- ZIEL DER AUFGABE:
Kannst du aus dem unten stehenden Zeitungsartikel über Sprachprobleme bei Kindern den Abschnitt wortgetreu wiedergeben, der bei den Worten „Schwäbische Zeitung (Ravensburg“ beginnt und nach den Worten „(9,8 Prozent) gewesen.“ endet?

- TEXTABSCHNITT:
Schwäbische Zeitung (Ravensburg / Weingarten)
Mehr Kinder mit Sprachproblemen
Ärzte sehen einen Zusammenhang mit elektronischen Medien
BERLIN (dpa) - Bei Routineuntersuchungen fallen den Ärzten in Deutschland immer häufiger Kinder mit Sprachdefiziten auf. Das habe nicht allein medizinische Ursachen. Handyspiel und Fernsehprogramm statt Reden und Vorlesen: Die zunehmenden Sprachprobleme haben nach Ansicht von Kinderärzten deutlich mehr soziale Ursachen.
Nach einer Hochrechnung der Krankenkasse Barmer GEK hat inzwischen rund jedes achte Kind Sprachdefizite. Mediziner diagnostizierten im Jahr 2015 bei 715 000 gesetzlich versicherten Jungen und Mädchen Sprachentwicklungsstörungen – das entspreche zwölf Prozent der Kinder. Im Jahr 2011 seien es 648 000 Kinder und Jugendliche zwischen fünf und 14 Jahren (9,8 Prozent) gewesen.
Sprachtherapien nehmen zu In den vergangenen zehn Jahren hat nach einer Analyse der Kasse AOK auch die Verordnung von Sprachtherapien für Kinder um ein Viertel zugenommen. So erhalte zum Beispiel inzwischen jeder vierte sechsjährige Junge diese Hilfe, teilte das Wissenschaftliche Institut der AOK am Donnerstag mit.
Der Berufsverband der Kinderund Jugendärzte beobachtet seit Jahren, dass Sprachdefizite zunehmen. „Wir müssen dabei aber zwischen medizinischen und sozialen Ursachen unterscheiden“, sagte Sprecher Hermann Josef Kahl. Bei medizinischen Gründen gehe es zum Beispiel um Lispeln, Lallen oder auch um Hörprobleme oder geistige Behinderungen.
Weitaus häufiger seien heute jedoch soziale Ursachen wie mangelnde Deutschkenntnisse von Kindern mit ausländischen Wurzeln. Oder Mütter und Väter, die mit ihren Kindern zu wenig Sprechen übten. „Wir werden meist von Eltern bedrängt, ihre Kinder zum Logopäden zu schicken. Wir sehen hier aber oft zuerst die Eltern in der Pflicht“, sagte Kahl.

- GESAMMELTE DATEN:
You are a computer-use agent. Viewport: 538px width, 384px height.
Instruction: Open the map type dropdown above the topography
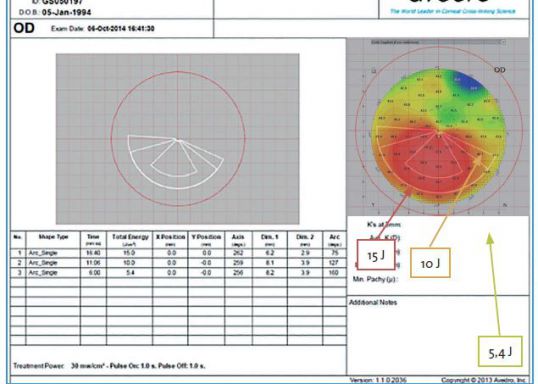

- ERGEBNIS DER ÜBUNG:
Schwäbische Zeitung (Ravensburg / Weingarten)
Mehr Kinder mit Sprachproblemen
Ärzte sehen einen Zusammenhang mit elektronischen Medien
BERLIN (dpa) - Bei Routineuntersuchungen fallen den Ärzten in Deutschland immer häufiger Kinder mit Sprachdefiziten auf. Das habe nicht allein medizinische Ursachen. Handyspiel und Fernsehprogramm statt Reden und Vorlesen: Die zunehmenden Sprachprobleme haben nach Ansicht von Kinderärzten deutlich mehr soziale Ursachen.
Nach einer Hochrechnung der Krankenkasse Barmer GEK hat inzwischen rund jedes achte Kind Sprachdefizite. Mediziner diagnostizierten im Jahr 2015 bei 715 000 gesetzlich versicherten Jungen und Mädchen Sprachentwicklungsstörungen – das entspreche zwölf Prozent der Kinder. Im Jahr 2011 seien es 648 000 Kinder und Jugendliche zwischen fünf und 14 Jahren (9,8 Prozent) gewesen.